_Exercise material_:
= = = = = = =

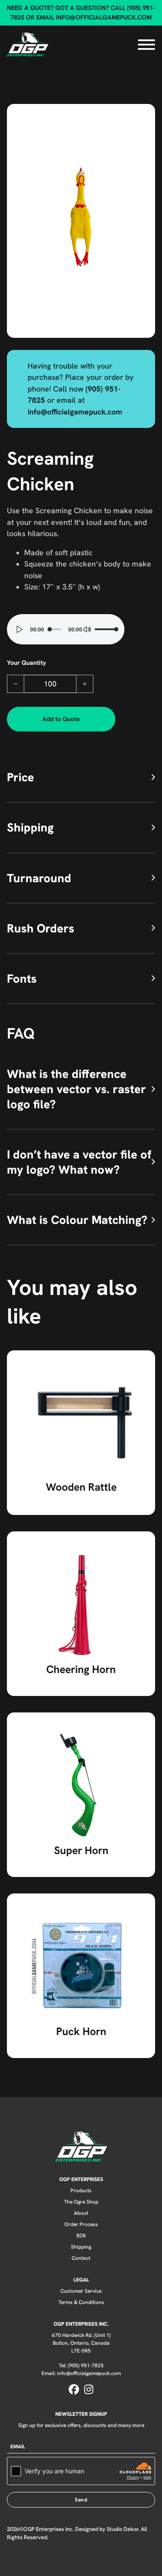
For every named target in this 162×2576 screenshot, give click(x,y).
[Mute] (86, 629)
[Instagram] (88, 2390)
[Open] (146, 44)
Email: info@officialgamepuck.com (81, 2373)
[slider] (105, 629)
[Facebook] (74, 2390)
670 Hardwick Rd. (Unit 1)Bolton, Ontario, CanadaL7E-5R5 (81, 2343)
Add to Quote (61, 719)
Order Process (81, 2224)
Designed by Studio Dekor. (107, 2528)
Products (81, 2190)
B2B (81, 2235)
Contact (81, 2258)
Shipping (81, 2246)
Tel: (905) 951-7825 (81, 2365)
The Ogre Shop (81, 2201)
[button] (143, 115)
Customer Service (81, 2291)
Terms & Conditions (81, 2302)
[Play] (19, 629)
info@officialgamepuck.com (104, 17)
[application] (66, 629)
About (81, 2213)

= = = = = = =

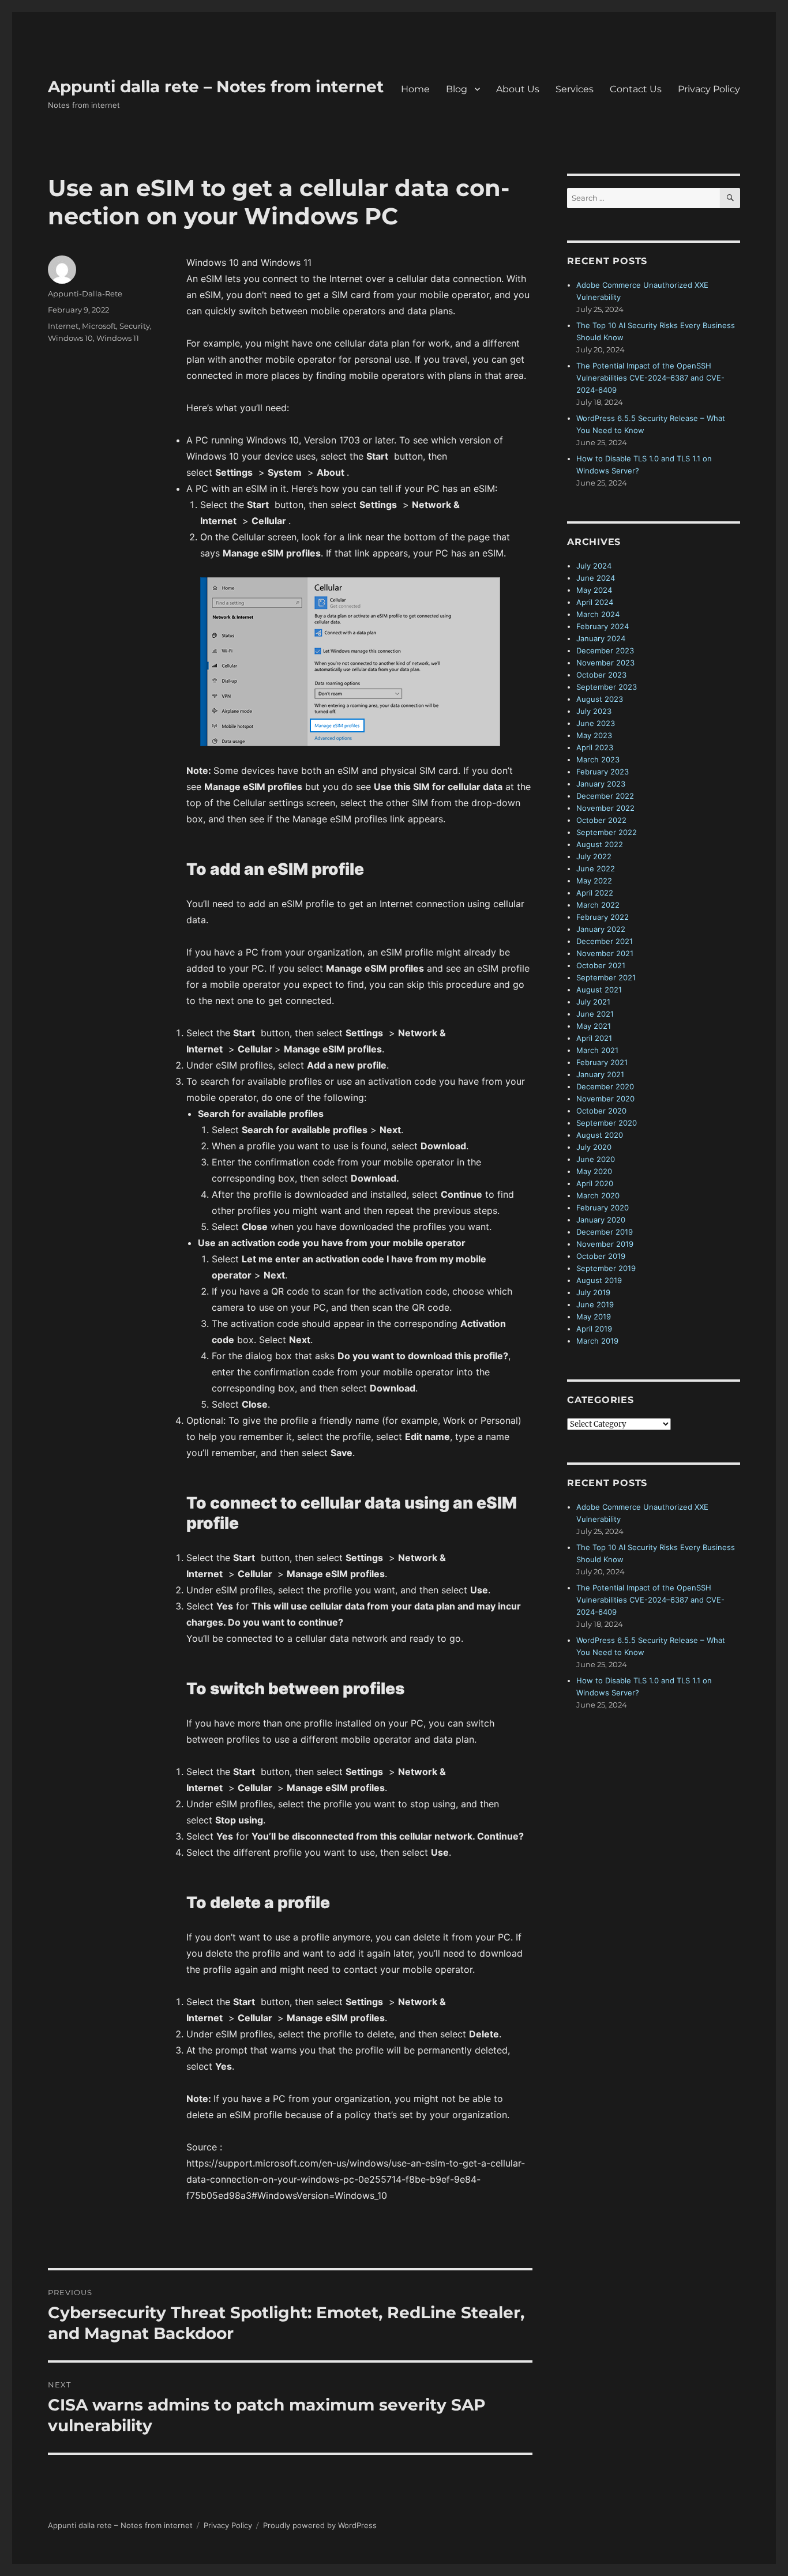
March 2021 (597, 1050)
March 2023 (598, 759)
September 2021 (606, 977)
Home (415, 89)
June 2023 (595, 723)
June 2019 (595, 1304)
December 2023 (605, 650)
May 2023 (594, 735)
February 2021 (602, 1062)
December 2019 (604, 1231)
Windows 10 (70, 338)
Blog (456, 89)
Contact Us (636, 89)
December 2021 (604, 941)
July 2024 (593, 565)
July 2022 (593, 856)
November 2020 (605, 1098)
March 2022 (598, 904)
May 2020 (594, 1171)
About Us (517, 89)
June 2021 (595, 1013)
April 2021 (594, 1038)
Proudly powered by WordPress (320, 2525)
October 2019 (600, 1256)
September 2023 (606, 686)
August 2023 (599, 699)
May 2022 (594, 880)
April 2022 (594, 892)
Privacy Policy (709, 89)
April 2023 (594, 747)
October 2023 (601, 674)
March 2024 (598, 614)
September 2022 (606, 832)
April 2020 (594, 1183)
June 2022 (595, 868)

= = = = = = =

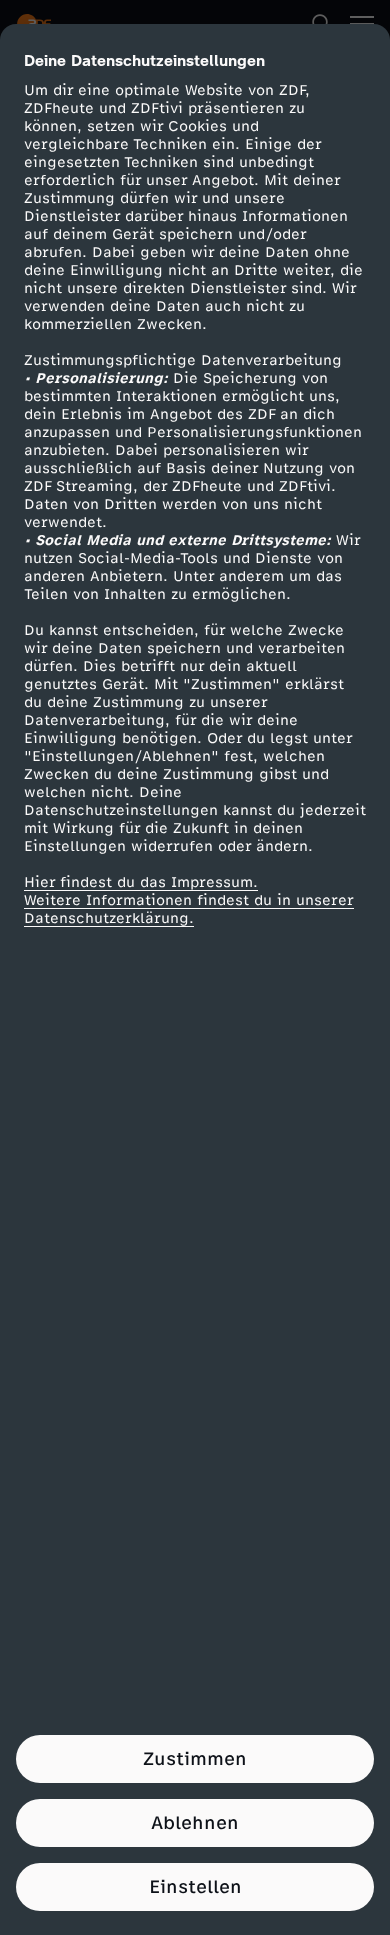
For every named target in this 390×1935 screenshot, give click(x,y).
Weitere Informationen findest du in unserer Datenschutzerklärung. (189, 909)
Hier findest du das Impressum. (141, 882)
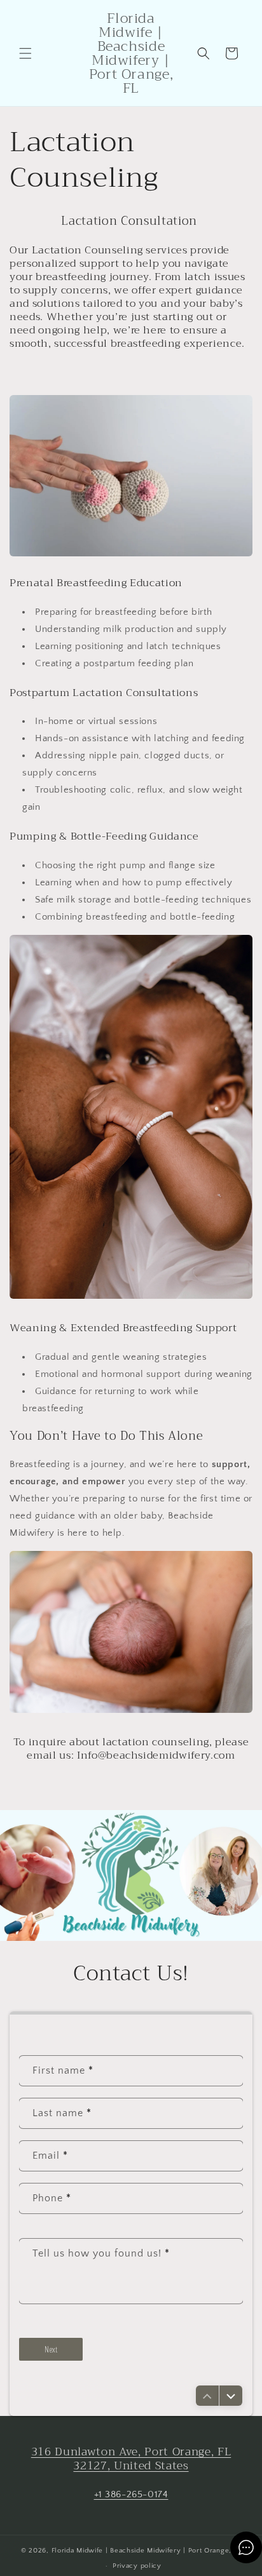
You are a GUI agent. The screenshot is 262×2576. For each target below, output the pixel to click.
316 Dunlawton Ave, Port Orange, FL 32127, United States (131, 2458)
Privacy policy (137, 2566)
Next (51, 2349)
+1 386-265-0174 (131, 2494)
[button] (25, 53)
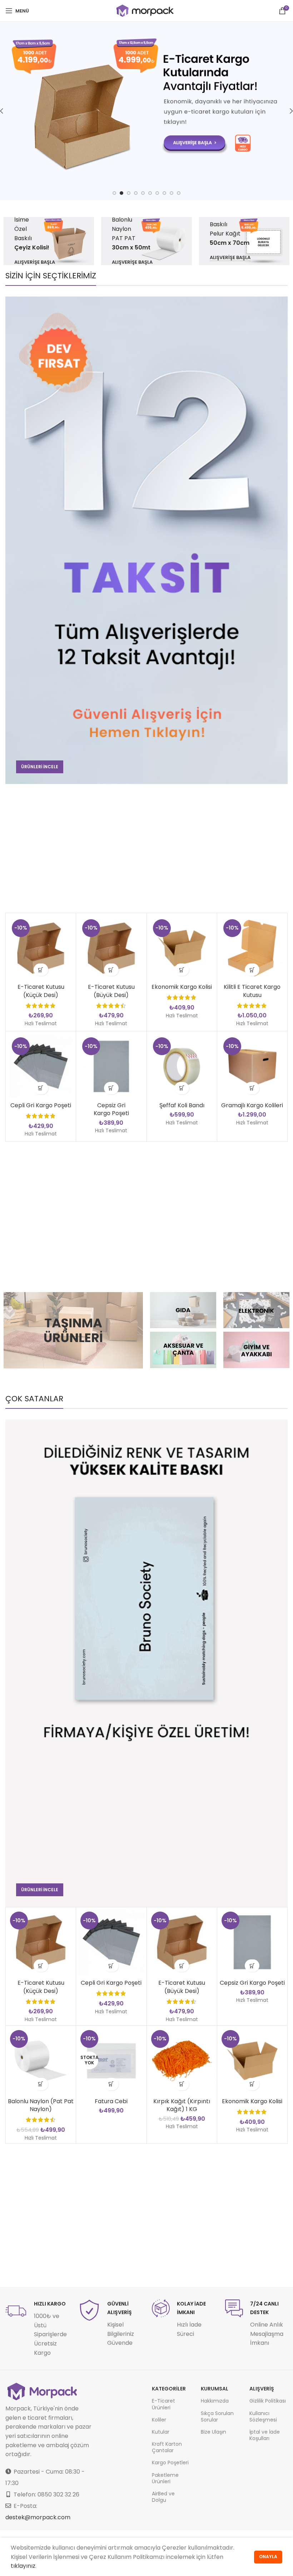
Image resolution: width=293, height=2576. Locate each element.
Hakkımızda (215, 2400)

= = = = = = =

_What is expected_: Each line above with the string "December" in it should be located and copied.

_Solution to the problem_:
December 2023 (605, 650)
December 2019 (604, 1231)
December 2021 (604, 941)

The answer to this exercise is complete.